Turning to the specifics, the mid-cap biotech Kite Pharma is attempting to gain the all-important first-mover advantage in this next wave of cancer immunotherapies with the recent regulatory filing of its lead CAR-T product candidate, KTE-C19, as a treatment for aggressive non-Hodgkin lymphoma. If approved, KTE-C19 will be sold under the brand name Axi-Cel, and it should command a top-flight pricing point as the first CAR-T therapy on the market.

While this experimental cancer therapy is far from a slam dunk from a regulatory standpoint due to its problematic side effects, it does have the potential to be an enormous value-driver for Kite. But most importantly, KTE-C19 has a real shot at setting the stage for the future of treating blood cancers in general, and to help phase out the current standards of care for hematological malignancies. 

A huge footprint

Cory Renauer (Express Scripts): This pharmacy benefits manager (PBM) is dominating the future of healthcare in ways that make most drugmakers nervous. As America's single largest PBM, Express Scripts dangles a mighty big carrot in the form of a preferred formulary placement, and it also wields a hefty stick in the form of an exclusion list for therapies with less expensive equivalents.

At the beginning of 2016, Express Scripts managed pharmacy benefits for 85 million Americans. Its preferred formulary, which dictates which drugs fall into which copay tier, applies directly to about 25 million Americans. Unofficial use of its formulary as a general guideline means its footprint could be even larger than these figures suggest.

You don't need to look far to see the effect Express Scripts is having on drug pricing throughout the biopharmaceutical industry. Perhaps the most famous example in recent years is its role in reducing the cost of treatments for hepatitis C virus (HCV). In 2015, Gilead Sciences reported $19.1 billion in HCV antiviral sales. Increasingly intense negotiations following the approval of competing treatments from AbbVie and Merck have largely been responsible for the decline in Gilead's annualized HCV sales to about $13.3 billion based on its most recent quarterly report.

More recently, Novo Nordisk, one of the best-performing big pharma stocks of the past decade, took a sharp turn for the worse. In a nutshell, the diabetes care leader cited tough negotiations with PBMs such as Express Scripts for revisions to its forward outlook, which include a halving of profit growth expectations.

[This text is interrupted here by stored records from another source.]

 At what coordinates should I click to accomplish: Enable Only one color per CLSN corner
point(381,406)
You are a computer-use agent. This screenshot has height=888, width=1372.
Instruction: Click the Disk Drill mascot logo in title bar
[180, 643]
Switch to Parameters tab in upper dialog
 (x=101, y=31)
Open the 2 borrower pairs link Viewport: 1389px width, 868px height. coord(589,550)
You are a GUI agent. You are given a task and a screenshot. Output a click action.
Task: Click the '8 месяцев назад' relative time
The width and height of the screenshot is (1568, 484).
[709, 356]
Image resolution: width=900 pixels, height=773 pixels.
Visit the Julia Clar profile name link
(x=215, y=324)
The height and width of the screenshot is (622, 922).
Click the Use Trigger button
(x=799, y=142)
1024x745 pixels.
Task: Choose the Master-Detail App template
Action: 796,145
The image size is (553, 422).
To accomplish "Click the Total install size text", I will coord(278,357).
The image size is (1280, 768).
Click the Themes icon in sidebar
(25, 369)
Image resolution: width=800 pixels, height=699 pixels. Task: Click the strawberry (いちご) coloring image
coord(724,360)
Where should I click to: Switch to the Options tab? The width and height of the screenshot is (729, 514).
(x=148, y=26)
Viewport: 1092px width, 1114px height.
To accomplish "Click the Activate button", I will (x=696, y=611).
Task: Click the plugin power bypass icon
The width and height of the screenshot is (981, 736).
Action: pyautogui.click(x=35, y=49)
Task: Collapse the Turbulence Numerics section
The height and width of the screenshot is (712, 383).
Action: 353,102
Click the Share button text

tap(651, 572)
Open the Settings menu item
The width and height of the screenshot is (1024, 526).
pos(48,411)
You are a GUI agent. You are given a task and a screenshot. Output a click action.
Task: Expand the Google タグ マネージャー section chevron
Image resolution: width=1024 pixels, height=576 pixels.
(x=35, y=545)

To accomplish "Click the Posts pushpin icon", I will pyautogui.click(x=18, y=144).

At just 10.3 times forward earnings, Express Scripts stock is looking mighty cheap for a company with enormous sway over the pharma industry. As it increases in size, its negotiating power makes it more attractive to its subscribers. With a retention rate rising from already impressive levels, this stock dominating the future of healthcare in America looks well positioned for many years of steady growth.